Je crois qu’on n’a plus de coach”. Voilà la phrase entendue par Maxime Pretto à l’issue de la première rencontre de championnat. Jean-François Anderlin venait de quitter la salle en signifiant son découragement. “J’ai été surpris mais je suis d’accord avec ce qu’il a dit : cela ne fonctionnait pas avec le groupe”, détaille le nouveau joueur de l’9.

La raison principale n’est pas du ressort de l’ex-coach flénusien. Plusieurs joueurs avaient accepté de rester et de venir au club pour être dirigés par Vincent Bouffioux. Ayant embrassé une carrière pro en France, ce dernier n’a pu honorer son engagement. La direction a donc dû trouver un remplaçant, Jean-François Anderlin, qui n’a jamais vraiment conquis le noyau. “Ce n’est vraiment pas la même personnalité que Bouffioux. Lui, il n’hésitait pas à nous engueuler quand on n’était pas à la hauteur. On était obligé d’être à fond. Avec le nouveau coach, on ne faisait pas vraiment les efforts jusqu’au bout.”

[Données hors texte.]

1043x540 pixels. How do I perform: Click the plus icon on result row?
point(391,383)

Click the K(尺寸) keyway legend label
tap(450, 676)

Les automatismes et la condition n’ont donc pas été travaillés à la perfection ce qui va pénaliser l’équipe. En coulisses, Sébastien Coquelet doit s’affairer. Le nouveau président a un fameux baptême du feu. “En tout, c’est le 5e coach que je cherche”, déplore-t-il. Il sait que la mission sera ardue. “Des contacts ont été pris mais on doit trouver quelqu’un qui a de la discipline et qui est libre car je ne souhaite pas débaucher quelqu’un en fonction.”

Anderlin n’ayant pas d’adjoint, le navire se retrouve sans capitaine. “Il nous faut un coach pour la semaine prochaine, maximum. Ensuite, il faudra le temps qu’il prenne ses marques.”

Et, surtout, qu’il parvienne à rallier à sa cause les forts caractères de l’effectif qui avaient déjà, en leur temps, pris certaines distances avec Marc Sottiau, le prédécesseur de Bouffioux.